━━━━━ Dataset records ━━━━━

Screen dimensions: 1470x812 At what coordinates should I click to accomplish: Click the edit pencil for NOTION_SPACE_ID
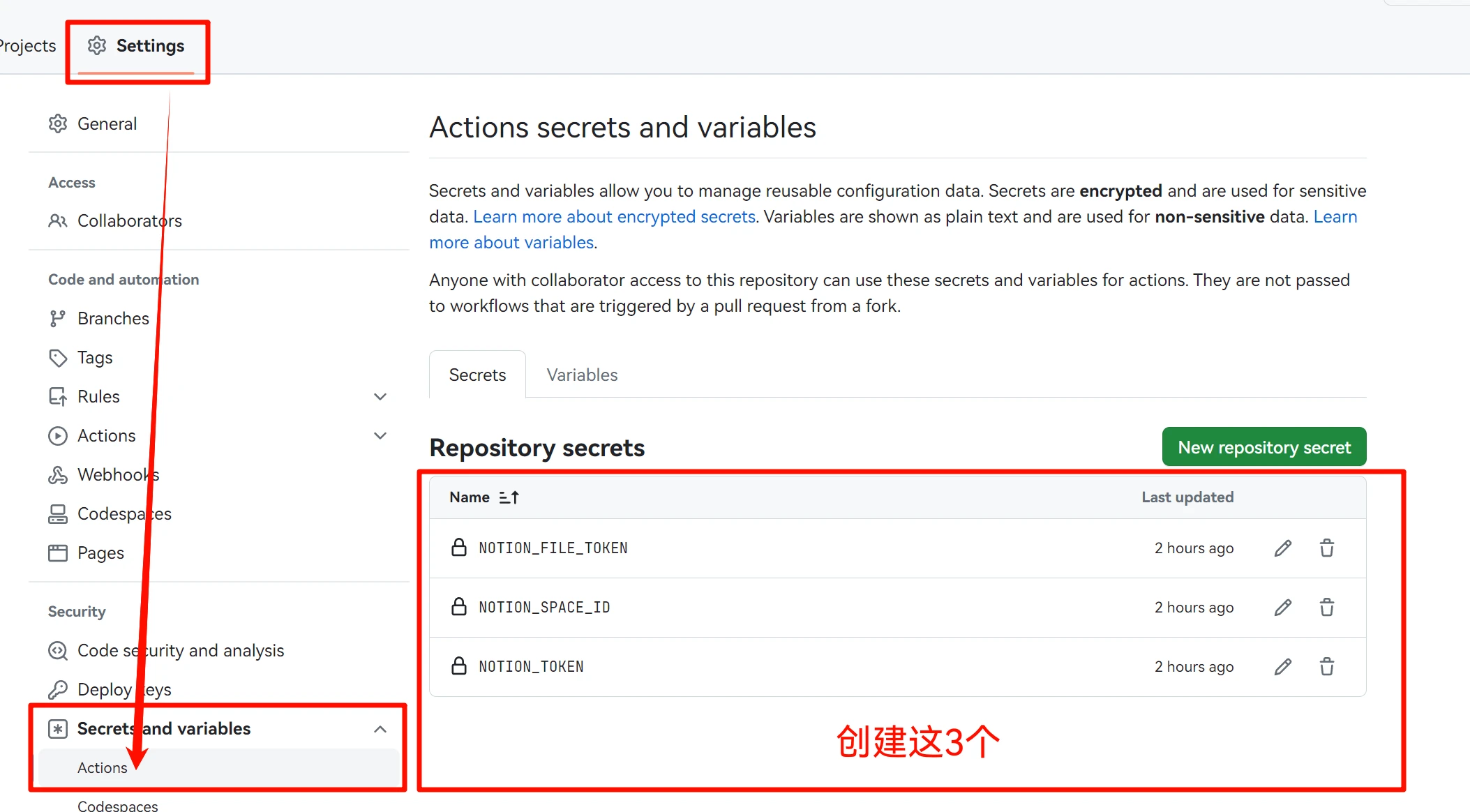[1282, 608]
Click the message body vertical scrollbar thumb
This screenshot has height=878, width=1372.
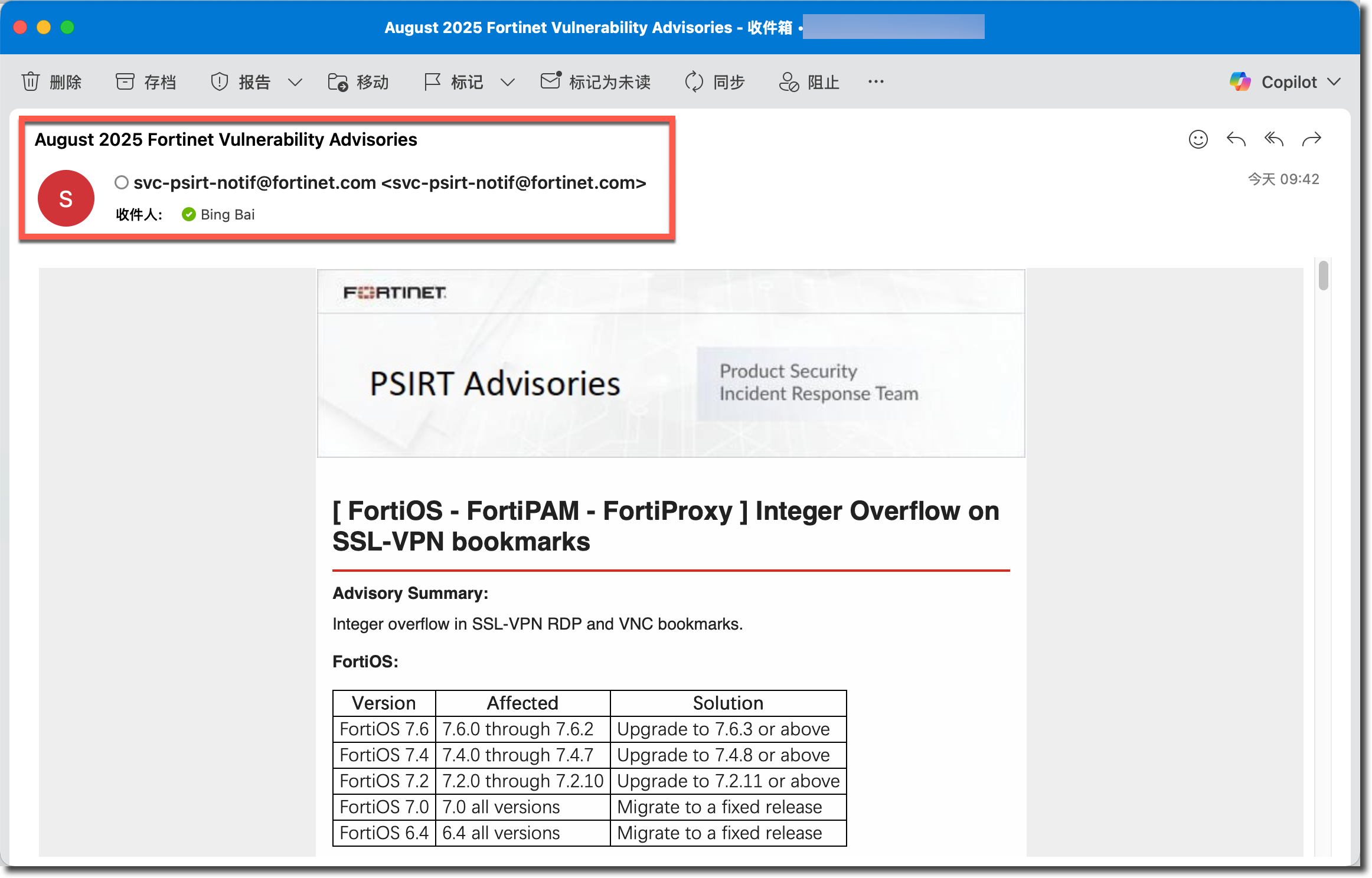(x=1324, y=276)
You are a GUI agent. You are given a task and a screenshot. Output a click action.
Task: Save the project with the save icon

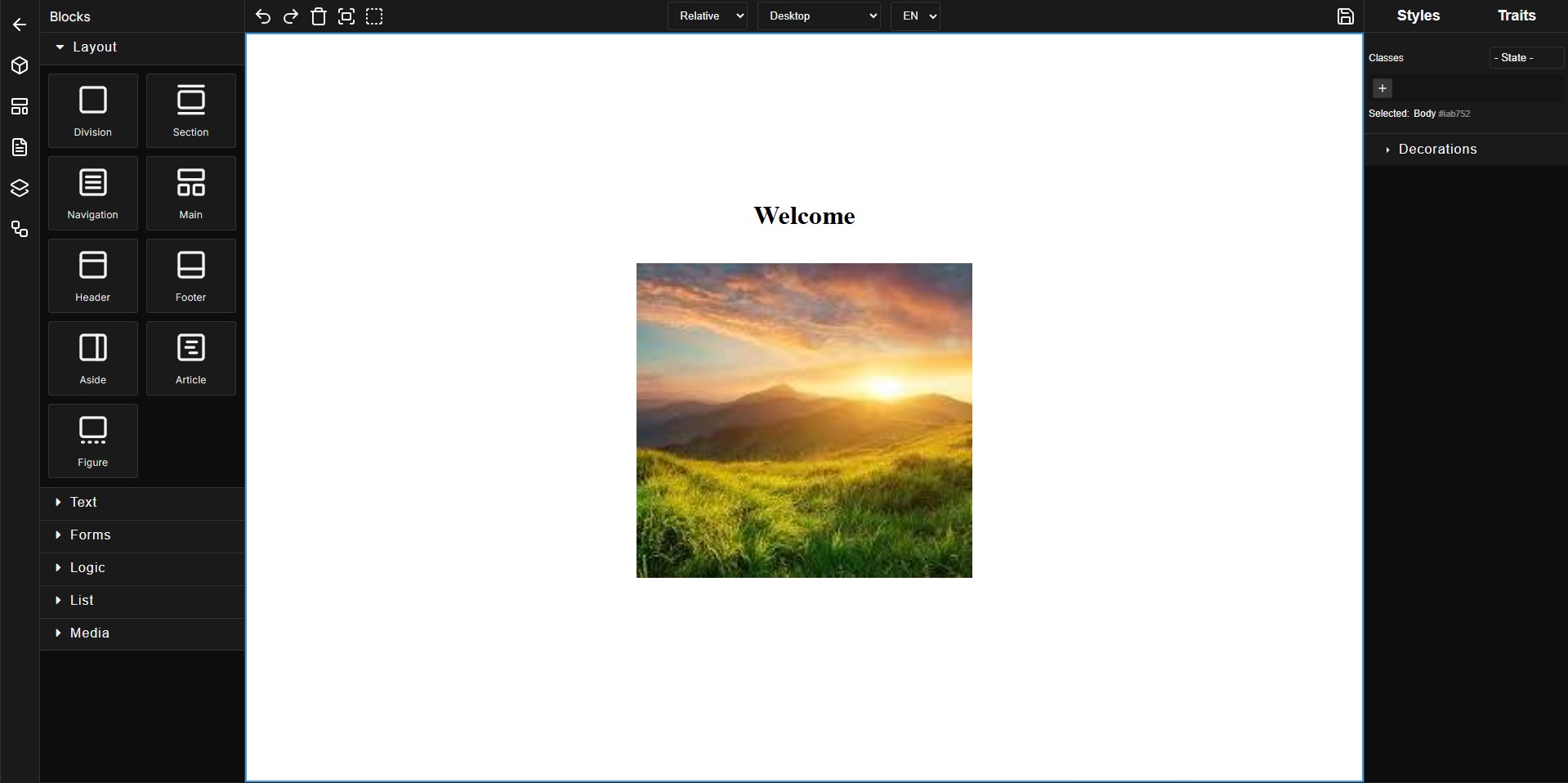pos(1345,16)
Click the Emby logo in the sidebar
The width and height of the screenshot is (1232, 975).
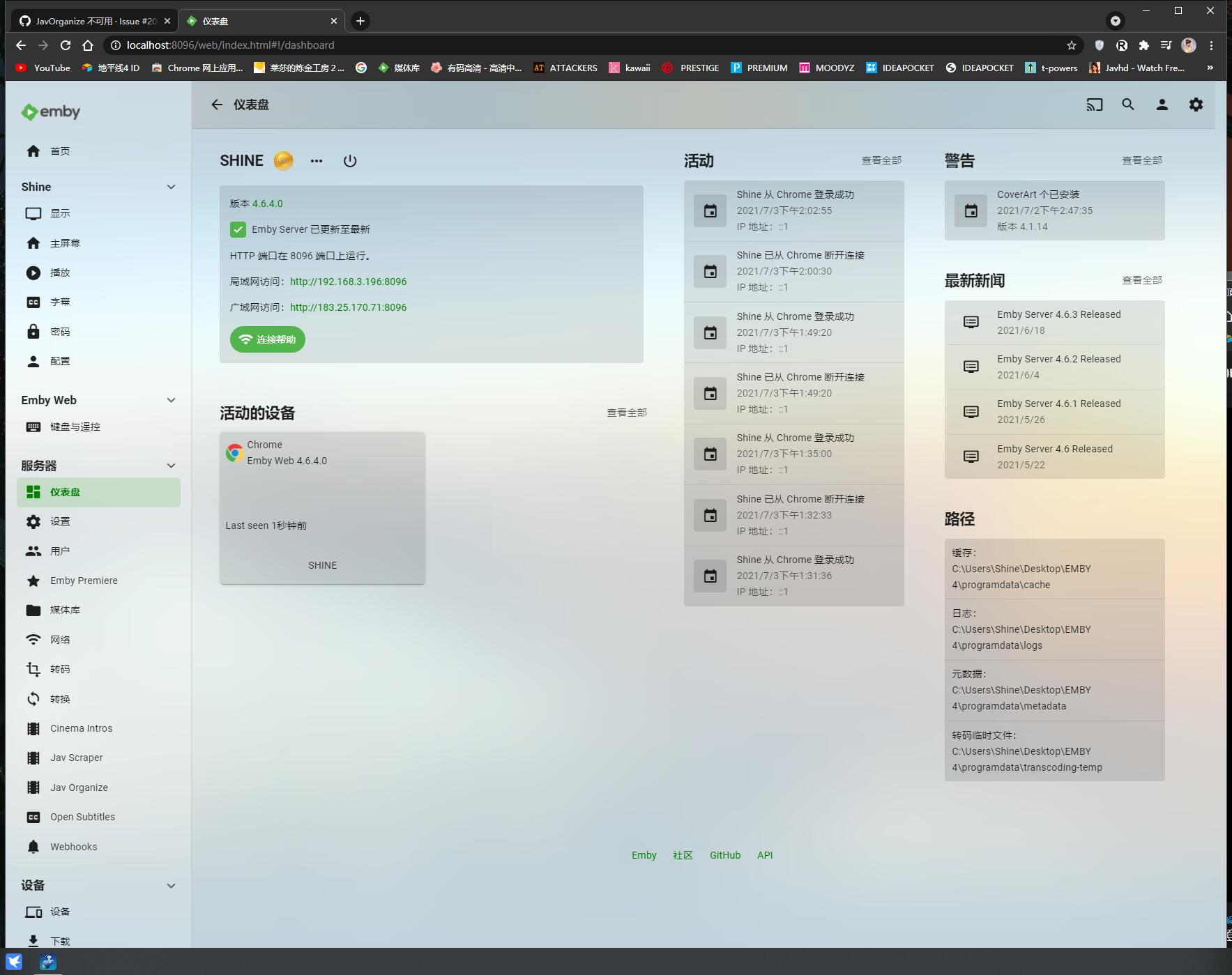(50, 112)
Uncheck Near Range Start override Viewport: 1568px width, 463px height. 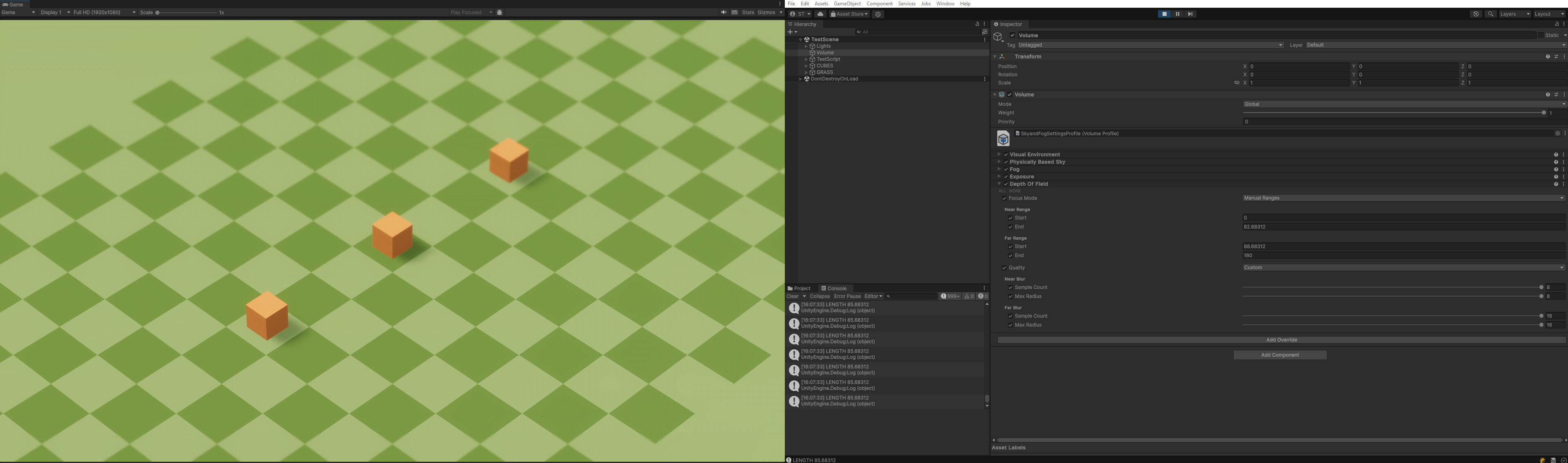[x=1010, y=218]

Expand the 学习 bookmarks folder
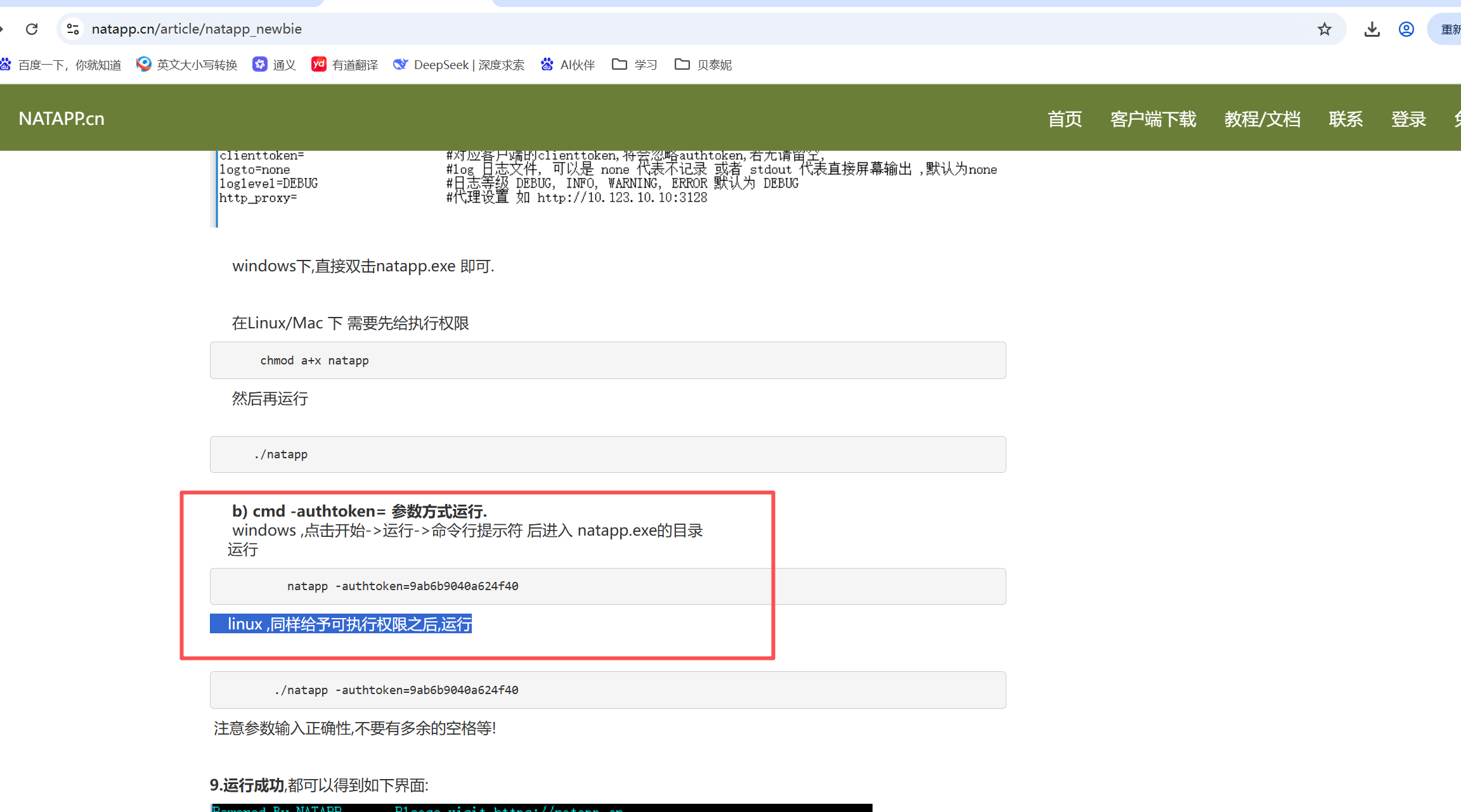point(634,65)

━━━━━

* Task instructions *
Nothing but the lines from the start of the records through the line holding "Click the Emby logo in the sidebar" should be printed, exactly as written and with the pictures left out.

* Expected output *
Screen dimensions: 1470x812 At what coordinates should I click to accomplish: Click the edit pencil for NOTION_SPACE_ID
[1282, 608]
Click the message body vertical scrollbar thumb
This screenshot has height=878, width=1372.
(x=1324, y=276)
You are a GUI agent. You are given a task and a screenshot. Output a click action.
Task: Save the project with the save icon

pos(1345,16)
Click the Emby logo in the sidebar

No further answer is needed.